[PATCH v4 3/3] spi: tegra210-quad: Process small PIO transfers in hard IRQ context

From: Vishwaroop A

Date: Wed Jun 10 2026 - 02:26:30 EST

On heavily loaded systems, workqueue scheduling delays can exceed
transfer timeouts even for high-priority queues, causing false
timeouts for latency-sensitive devices like TPM despite hardware
completing in microseconds.

Process small PIO transfers (those that complete the whole spi_transfer
in a single chunk) directly in hard IRQ context instead of deferring to
the workqueue. This reduces completion latency from 1000ms+ to
microseconds and matches the pattern used by other SPI drivers.

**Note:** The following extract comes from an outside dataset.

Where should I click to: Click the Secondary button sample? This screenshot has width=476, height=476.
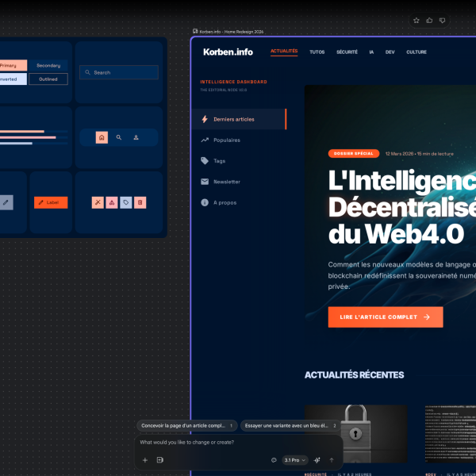(x=48, y=65)
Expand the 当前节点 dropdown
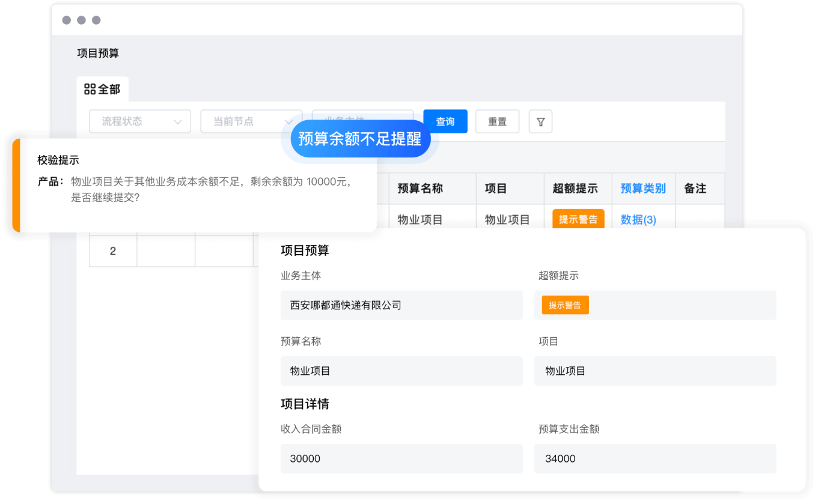Viewport: 818px width, 504px height. click(251, 121)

To avoid touching the spi_transfer object from hard IRQ context (which
would race with the synchronous teardown path that clears curr_xfer on
timeout), tegra_qspi_start_cpu_based_transfer() caches the "this PIO
chunk completes the whole transfer" decision into a scalar
tqspi->is_last_pio_chunk *before* unmasking the IRQ. The hard-IRQ
fastpath consumes that scalar with READ_ONCE() and never dereferences
curr_xfer or any spi_transfer fields. Multi-chunk PIO transfers are
intentionally kept on the workqueue (only the final chunk sets the
flag) so the fastpath can never recurse into
tegra_qspi_start_cpu_based_transfer() from hard IRQ context, and DMA
transfers always go through the workqueue because their completion
path sleeps on the DMA engine.

The fastpath also gates on the per-IRQ tx_status / rx_status locals
being zero, because handle_cpu_based_xfer()'s error path calls
tegra_qspi_reset() -> device_reset(), which can sleep and must not run
from hard IRQ context.

is_curr_dma_xfer and is_last_pio_chunk are written from process
context (the transfer-start functions) and read lock-free from the
hard IRQ handler and the workqueue handler, so the writes use
WRITE_ONCE() and the reads use READ_ONCE() to prevent compiler tearing
and silence KCSAN data-race warnings.

Signed-off-by: Vishwaroop A <va@xxxxxxxxxx>
---
drivers/spi/spi-tegra210-quad.c | 77 +++++++++++++++++++++++++++++----
1 file changed, 68 insertions(+), 9 deletions(-)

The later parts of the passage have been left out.